Organ transplantation has emerged in recent decades as one of the most effective modalities for the treatment of end-stage organ disease. Over 100,000 transplants are performed worldwide each year; however, the supply has not been able to keep up with increasing demand. Furthermore, transplant recipients are committed to a lifelong regimen of brutal immunosuppressive medications that themselves carry significant side effect profiles, influencing clinical outcomes. Recent advances in the fields of tissue engineering and regenerative medicine are beginning to offer alternative solutions that could potentially improve the longevity, functionality, and biocompatibility profiles of transplants. Decellularization technology to produce extracellular matrix scaffolds represents one of the most promising strategies currently under investigation. Such methods can produce bioengineered, transplantable organs using autologous cells that would bypass the need for immunosuppression and its associated side effects. Furthermore, bioengineering strategies in general are not bound by supply constraints imposed by organ donation.

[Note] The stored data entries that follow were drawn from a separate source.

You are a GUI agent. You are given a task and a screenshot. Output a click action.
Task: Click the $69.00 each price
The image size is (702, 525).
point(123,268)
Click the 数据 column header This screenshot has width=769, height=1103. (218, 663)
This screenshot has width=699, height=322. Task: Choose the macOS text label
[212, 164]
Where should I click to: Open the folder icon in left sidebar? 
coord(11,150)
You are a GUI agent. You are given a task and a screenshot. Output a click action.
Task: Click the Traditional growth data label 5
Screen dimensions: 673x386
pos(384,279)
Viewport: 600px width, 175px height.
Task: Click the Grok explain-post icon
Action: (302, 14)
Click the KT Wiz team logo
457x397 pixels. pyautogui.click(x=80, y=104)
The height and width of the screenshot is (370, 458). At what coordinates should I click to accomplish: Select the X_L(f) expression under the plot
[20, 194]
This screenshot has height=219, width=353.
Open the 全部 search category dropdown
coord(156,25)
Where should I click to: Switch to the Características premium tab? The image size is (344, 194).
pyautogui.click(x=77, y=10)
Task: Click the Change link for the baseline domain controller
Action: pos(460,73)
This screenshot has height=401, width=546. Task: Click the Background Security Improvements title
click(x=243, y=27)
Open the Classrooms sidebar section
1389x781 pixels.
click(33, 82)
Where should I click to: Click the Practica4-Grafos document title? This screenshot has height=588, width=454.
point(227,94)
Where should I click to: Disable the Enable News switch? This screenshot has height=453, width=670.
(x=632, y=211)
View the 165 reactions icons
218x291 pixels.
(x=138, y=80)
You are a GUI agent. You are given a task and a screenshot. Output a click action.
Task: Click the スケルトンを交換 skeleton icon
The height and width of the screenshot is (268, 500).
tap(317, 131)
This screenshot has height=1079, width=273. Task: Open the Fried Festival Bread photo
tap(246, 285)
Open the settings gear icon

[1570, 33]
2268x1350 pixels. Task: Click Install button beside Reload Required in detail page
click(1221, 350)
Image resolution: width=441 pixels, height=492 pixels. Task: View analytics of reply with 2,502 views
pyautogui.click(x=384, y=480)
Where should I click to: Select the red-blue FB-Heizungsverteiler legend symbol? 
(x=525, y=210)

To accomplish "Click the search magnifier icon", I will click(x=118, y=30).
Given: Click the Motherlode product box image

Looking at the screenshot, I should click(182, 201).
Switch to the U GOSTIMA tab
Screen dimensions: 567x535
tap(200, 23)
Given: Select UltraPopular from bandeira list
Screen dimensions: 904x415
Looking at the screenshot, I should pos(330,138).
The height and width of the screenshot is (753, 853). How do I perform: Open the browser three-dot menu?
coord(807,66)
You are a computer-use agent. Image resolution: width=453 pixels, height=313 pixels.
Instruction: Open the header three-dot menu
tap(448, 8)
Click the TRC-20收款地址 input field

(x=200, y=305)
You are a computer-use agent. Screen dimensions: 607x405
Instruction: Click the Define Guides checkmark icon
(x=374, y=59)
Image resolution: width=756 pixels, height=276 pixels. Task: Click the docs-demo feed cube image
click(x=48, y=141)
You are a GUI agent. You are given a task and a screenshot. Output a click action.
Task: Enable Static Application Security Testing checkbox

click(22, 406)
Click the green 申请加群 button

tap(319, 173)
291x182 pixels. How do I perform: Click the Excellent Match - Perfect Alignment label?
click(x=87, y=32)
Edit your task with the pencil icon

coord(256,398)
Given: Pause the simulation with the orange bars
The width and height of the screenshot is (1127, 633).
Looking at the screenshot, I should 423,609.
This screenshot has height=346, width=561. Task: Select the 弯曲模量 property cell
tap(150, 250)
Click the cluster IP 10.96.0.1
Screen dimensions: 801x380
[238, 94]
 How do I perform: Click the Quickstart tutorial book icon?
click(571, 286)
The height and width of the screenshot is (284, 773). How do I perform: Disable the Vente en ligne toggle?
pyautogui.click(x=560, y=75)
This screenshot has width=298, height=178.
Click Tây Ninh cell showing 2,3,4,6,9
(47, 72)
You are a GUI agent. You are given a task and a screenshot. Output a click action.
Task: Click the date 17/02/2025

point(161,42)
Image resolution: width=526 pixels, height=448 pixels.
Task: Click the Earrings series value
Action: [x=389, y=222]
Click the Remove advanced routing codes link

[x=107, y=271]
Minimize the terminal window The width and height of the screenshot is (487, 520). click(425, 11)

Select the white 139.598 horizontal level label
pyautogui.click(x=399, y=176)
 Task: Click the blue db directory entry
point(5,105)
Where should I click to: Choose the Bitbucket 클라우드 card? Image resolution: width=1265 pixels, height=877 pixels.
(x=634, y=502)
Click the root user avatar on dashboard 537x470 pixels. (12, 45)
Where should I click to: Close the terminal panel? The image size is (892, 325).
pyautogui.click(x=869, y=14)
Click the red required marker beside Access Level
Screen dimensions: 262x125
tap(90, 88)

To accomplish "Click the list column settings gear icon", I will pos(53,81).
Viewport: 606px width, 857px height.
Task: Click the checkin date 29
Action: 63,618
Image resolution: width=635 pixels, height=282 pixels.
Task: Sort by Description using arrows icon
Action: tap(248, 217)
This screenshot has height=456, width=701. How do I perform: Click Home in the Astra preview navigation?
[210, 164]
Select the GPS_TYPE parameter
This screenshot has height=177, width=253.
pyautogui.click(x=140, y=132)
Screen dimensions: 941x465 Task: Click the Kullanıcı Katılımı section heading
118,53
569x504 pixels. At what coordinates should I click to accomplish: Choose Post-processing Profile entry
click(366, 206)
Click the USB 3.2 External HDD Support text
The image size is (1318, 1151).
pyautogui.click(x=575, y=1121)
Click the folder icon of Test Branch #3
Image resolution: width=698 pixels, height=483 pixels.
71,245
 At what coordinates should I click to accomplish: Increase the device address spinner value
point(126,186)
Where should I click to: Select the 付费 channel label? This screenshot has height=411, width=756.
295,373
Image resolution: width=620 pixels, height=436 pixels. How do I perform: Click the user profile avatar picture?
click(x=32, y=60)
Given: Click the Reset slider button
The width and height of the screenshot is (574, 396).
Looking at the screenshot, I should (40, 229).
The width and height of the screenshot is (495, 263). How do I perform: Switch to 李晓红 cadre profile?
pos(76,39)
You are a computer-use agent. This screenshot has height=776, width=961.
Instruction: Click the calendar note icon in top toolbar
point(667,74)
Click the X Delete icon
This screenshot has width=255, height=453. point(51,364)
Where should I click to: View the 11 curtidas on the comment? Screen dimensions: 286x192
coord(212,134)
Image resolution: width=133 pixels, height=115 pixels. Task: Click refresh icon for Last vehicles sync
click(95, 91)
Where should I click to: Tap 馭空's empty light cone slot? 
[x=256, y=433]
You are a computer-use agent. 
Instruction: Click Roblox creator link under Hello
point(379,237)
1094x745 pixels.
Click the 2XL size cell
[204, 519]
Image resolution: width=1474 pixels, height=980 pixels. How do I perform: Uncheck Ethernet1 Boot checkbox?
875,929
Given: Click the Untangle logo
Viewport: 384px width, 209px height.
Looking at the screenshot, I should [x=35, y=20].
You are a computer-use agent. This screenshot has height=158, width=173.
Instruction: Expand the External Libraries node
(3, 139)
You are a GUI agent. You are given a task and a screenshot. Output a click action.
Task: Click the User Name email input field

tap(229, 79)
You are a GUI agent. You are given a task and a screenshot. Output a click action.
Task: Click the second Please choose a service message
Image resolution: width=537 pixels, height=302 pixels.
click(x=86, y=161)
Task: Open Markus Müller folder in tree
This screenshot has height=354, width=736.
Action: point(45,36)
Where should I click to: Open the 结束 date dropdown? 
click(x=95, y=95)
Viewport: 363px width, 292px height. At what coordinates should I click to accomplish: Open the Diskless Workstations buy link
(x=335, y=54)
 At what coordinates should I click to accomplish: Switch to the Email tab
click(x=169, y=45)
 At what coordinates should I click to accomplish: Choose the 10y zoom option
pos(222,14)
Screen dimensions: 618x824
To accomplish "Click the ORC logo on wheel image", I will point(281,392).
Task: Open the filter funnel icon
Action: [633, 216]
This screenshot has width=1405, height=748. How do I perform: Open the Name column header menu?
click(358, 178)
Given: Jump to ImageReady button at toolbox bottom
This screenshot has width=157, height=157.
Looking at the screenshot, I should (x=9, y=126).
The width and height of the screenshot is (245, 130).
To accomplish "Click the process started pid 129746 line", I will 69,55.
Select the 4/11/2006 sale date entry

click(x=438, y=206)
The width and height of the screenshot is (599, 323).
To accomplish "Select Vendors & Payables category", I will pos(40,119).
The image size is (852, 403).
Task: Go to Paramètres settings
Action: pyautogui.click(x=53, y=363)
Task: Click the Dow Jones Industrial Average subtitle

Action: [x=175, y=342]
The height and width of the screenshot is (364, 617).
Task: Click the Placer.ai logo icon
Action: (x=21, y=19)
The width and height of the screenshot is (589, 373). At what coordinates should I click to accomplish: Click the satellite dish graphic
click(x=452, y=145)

Converging Organ Transplantation Towards Regenerative Medicine

In recent decades, organ transplantation has proven itself a landmark success for the treatment of end-stage organ failure. In light of such dramatic success, the demand for transplantable organs continues to rise at an extraordinary rate while the supply has reached a virtual plateau. Waiting lists have reached alarming levels with patients enduring significant morbidity and mortality in hopes of eventually receiving a transplant. On the other hand, patients who do go on to receive life-saving transplants are consigned to a lifelong regimen of brutal immunosuppressive protocols, which themselves carry harmful side-effect profiles. The present trajectory of organ bioengineering and regeneration (OBR) indicates a potential to dramatically alter the discipline of organ transplantation. Modern techniques in OBR allow for the manufacture of relatively simple organs using autologous cellular material, which would avoid evoking immune response and thereby bypass the need for immunosuppressive protocols. The ideal end product of current investigations would be the fabrication of an autograft-equivalent for clinical application by using cells obtained from the patient in need of a transplant. Such an achievement would represent an immunosuppression-free state, a laborious yet fruitless pursuit that has persisted since the early days of the transplant era. Furthermore, an optimized protocol for the biofabrication of transplantable organs using methods in OBR could theoretically generate an inexhaustible supply and thus provide a solution to the chronic shortage suffered by end-stage patients on the waiting list today. The incorporation of OBR approaches and methodologies into the modern practice of transplantation could plausibly represent a major paradigm shift for the field given the advantages described above.